Classement de Shanghai 2026 : l'Espagne perd huit universités du top 1 000 mondial et tombe à 30
Le classement de Shanghai 2026 (ARWU), publié le 15 août, place 30 universités espagnoles parmi les 1 000 meilleures au monde, contre 36 un an plus tôt. Huit établissements ont disparu tandis que seulement deux sont entrés, alors que les campus chinois continuent de gagner du terrain.
La présence espagnole diminue encore
L'édition 2026 du classement académique des universités mondiales (ARWU), connu sous le nom de classement de Shanghai, a été publiée samedi 15 août. Elle place 30 universités espagnoles parmi les 1 000 meilleures au monde, contre 36 en 2025 et 38 l'année précédente. Il y a cinq ans, ce chiffre était de 40. Huit établissements ont disparu cette année : Cantabria, Baleares, Jaén, Lleida, Carlos III de Madrid, Cádiz, Córdoba et Las Palmas de Gran Canaria. Deux nouveaux sont entrés : l'Universidad Rey Juan Carlos (Madrid) et l'Universidad de Valladolid, cette dernière revenant après avoir disparu de la liste en 2025. Seulement 12 universités espagnoles figurent parmi les 500 premières.
- 2021
- 40 universités
- 2024
- 38 universités
- 2025
- 36 universités
- 2026
- 30 universités
L'Université de Barcelone en tête en Espagne
L'Université de Barcelone (UB) reste l'établissement espagnol le mieux classé, dans la fourchette 151-200, une position qu'elle occupe depuis deux années consécutives et qu'elle n'a abandonnée qu'une seule fois au cours de la dernière décennie. C'est la seule université espagnole dans le top 200. L'Université autonome de Barcelone (UAB) et l'Université Complutense de Madrid sont toutes deux passées de la fourchette 301-400 à 201-300, échangeant leurs places avec l'Université de Valence, qui est passée de 201-300 à 301-400. L'Université Pompeu Fabra est passée de 301-400 à 401-500, tandis que l'Université de Navarre (la seule université privée espagnole du classement) et l'Université de Saragosse sont toutes deux passées de 501-600 à 401-500. L'Université polytechnique de Madrid a également amélioré sa position.
Classement mondial
Harvard mène le classement pour une autre année, suivie de Stanford et du MIT, tous trois aux États-Unis. La Chine compte le plus d'universités dans le top 1 000 avec 234, suivie des États-Unis (187), du Royaume-Uni (57), de l'Allemagne (51), de l'Italie (42) et de l'Espagne (30). L'Espagne se classe 23e par pays. Les universités asiatiques ont élargi leur présence parmi les 100 premières. Le classement évalue environ 2 500 établissements dans le monde et sélectionne les 1 000 premiers, en les ordonnant par tranches au-delà de la position 100.
- Chine
- 234 universités
- États-Unis
- 187 universités
- Royaume-Uni
- 57 universités
- Allemagne
- 51 universités
- Italie
- 42 universités
- Espagne
- 30 universités
Critères et déficit d'investissement
Les critères de l'ARWU incluent le nombre de lauréats du prix Nobel et de la médaille Fields parmi les anciens élèves et le corps professoral, le nombre de chercheurs hautement cités, le total d'articles publiés et les articles dans Nature et Science au cours des cinq dernières années, le tout pondéré par la taille du corps professoral. La Vanguardia, citant des données de la Conférence des recteurs (CRUE), rapporte que l'Espagne investit trois à quatre fois moins que les universités comparables occupant la même position dans le classement. Julio del Corral, professeur d'économie à l'Université de Castille-La Manche, a déclaré que ce déclin était inévitable et résulte d'un faible investissement.
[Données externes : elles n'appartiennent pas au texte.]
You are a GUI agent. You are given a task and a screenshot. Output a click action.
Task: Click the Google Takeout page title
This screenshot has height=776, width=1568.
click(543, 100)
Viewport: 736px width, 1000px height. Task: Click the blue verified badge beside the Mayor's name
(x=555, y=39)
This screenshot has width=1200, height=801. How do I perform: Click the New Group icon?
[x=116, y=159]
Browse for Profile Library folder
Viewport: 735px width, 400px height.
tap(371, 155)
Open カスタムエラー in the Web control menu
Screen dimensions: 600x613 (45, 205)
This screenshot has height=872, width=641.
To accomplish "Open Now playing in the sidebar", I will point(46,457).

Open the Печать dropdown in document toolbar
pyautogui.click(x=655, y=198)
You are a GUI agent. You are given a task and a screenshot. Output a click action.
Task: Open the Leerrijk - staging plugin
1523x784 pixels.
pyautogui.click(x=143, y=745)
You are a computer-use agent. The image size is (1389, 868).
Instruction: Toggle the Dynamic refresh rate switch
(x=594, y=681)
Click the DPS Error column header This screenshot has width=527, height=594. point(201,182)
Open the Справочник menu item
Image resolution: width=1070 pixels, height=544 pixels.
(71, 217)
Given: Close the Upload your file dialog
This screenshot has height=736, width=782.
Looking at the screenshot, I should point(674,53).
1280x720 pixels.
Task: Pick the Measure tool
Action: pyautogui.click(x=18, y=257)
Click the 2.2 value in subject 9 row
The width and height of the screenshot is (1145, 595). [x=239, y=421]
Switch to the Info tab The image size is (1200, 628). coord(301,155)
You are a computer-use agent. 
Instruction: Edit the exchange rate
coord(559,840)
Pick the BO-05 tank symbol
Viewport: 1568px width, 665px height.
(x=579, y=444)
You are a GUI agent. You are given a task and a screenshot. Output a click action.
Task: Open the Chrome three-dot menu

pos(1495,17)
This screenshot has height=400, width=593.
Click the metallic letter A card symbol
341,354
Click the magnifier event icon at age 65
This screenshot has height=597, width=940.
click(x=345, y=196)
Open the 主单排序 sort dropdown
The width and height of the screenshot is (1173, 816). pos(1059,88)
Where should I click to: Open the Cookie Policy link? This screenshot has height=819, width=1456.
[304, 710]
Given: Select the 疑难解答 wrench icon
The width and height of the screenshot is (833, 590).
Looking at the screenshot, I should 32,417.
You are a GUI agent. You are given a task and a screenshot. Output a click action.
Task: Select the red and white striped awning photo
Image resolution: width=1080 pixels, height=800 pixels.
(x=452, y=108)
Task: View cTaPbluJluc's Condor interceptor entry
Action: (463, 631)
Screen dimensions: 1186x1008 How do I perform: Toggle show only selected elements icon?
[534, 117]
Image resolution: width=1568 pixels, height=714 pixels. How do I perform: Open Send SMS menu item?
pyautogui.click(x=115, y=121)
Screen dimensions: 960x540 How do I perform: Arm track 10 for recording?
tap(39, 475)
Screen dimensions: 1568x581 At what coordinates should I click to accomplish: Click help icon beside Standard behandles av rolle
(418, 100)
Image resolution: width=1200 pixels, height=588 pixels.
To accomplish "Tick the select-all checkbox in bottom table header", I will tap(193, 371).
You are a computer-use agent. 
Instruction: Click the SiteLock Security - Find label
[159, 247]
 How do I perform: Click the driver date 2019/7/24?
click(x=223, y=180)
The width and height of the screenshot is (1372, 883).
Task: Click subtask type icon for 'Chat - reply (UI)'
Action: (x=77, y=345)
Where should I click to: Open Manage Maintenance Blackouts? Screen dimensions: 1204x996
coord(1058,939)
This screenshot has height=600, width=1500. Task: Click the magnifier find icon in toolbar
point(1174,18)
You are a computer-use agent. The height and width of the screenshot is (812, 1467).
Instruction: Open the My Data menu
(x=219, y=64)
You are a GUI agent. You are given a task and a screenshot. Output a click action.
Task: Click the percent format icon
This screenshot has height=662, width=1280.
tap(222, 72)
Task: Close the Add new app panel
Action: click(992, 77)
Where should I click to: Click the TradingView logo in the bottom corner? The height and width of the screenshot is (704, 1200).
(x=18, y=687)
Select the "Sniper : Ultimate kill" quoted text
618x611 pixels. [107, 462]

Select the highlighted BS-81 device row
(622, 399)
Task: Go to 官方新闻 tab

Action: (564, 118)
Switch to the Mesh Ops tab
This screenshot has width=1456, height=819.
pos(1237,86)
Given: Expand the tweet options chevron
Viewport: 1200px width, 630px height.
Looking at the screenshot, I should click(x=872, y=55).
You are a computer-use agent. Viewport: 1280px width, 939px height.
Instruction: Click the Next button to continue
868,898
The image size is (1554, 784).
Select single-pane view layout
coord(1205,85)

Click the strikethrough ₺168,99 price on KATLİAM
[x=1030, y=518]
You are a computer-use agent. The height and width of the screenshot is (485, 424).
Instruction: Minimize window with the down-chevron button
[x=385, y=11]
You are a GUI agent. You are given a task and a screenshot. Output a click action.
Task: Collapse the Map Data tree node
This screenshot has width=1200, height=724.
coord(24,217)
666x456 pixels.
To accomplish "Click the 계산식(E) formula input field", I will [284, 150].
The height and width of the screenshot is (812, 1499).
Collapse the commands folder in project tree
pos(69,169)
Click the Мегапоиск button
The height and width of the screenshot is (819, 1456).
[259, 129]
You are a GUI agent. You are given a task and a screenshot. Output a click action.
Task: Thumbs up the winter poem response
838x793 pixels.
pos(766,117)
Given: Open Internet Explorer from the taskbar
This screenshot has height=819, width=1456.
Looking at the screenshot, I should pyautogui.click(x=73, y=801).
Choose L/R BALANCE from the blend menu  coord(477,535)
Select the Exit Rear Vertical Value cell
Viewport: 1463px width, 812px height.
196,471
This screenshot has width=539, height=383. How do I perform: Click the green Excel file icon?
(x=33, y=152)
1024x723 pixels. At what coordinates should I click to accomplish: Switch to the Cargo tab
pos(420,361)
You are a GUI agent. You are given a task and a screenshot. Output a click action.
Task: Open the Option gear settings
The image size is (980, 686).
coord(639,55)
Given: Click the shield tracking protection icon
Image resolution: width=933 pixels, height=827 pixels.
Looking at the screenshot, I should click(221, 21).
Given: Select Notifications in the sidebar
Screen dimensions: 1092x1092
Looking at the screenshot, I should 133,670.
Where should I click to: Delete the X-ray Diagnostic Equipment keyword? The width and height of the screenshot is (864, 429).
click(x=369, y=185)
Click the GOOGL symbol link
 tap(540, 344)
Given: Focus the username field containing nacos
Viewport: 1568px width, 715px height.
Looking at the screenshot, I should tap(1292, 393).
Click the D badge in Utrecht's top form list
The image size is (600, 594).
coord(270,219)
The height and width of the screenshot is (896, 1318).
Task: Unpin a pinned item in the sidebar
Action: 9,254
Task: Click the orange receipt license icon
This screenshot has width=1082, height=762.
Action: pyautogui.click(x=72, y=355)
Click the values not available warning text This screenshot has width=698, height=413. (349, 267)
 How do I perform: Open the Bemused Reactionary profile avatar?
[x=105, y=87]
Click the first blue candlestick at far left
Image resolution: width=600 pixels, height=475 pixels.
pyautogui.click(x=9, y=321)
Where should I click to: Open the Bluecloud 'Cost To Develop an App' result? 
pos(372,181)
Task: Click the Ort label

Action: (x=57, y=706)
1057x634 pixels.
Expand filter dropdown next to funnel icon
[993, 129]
Si nous ne parvenons pas à renforcer l'impulsion que nous donnons à la science, il nous sera très difficile de maintenir notre position.
Il a ajouté que les universités chinoises prennent la science très au sérieux, ce qui en fait monter beaucoup, et quand elles montent, d'autres doivent descendre. Del Corral a également critiqué la conception du classement, notant que les indicateurs ont été créés au début du siècle pour évaluer un petit groupe d'universités et n'ont pas été mis à jour à mesure que la liste s'est élargie à 1 000 établissements. Il a souligné que les universités classées au-delà de la 200e place n'ont généralement aucun lauréat du prix Nobel, de sorte que passer de zéro à un sur cet indicateur produit un très grand bond, rendant les critères mal adaptés pour comparer les établissements en dehors du premier rang.